* **TASK STATEMENT**: Search the listing for the word "computer" and return each line that contains it.

* **DATASET RECORDS**:
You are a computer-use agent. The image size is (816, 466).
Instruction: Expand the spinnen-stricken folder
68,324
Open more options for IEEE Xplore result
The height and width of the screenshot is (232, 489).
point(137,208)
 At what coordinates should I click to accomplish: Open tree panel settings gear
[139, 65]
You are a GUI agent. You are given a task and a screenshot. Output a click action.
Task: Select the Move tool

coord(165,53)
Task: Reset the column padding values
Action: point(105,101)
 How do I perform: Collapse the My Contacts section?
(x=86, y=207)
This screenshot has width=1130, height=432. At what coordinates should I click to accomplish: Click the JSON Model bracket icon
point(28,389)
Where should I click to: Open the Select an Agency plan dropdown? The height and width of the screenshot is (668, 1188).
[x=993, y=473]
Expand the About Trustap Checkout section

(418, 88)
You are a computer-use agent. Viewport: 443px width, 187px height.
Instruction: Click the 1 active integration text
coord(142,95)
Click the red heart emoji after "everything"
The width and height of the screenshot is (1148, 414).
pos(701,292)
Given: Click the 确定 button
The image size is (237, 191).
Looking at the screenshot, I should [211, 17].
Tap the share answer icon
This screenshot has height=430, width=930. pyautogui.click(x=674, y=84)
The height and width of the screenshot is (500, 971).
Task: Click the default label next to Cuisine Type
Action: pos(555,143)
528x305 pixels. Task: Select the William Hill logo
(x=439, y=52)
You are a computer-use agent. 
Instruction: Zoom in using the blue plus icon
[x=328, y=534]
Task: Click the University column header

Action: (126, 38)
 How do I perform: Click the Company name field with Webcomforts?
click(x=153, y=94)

* **EXERCISE ANSWER**:
You are a computer-use agent. The image size is (816, 466).
You are a computer-use agent. Viewport: 443px width, 187px height.
You are a computer-use agent. 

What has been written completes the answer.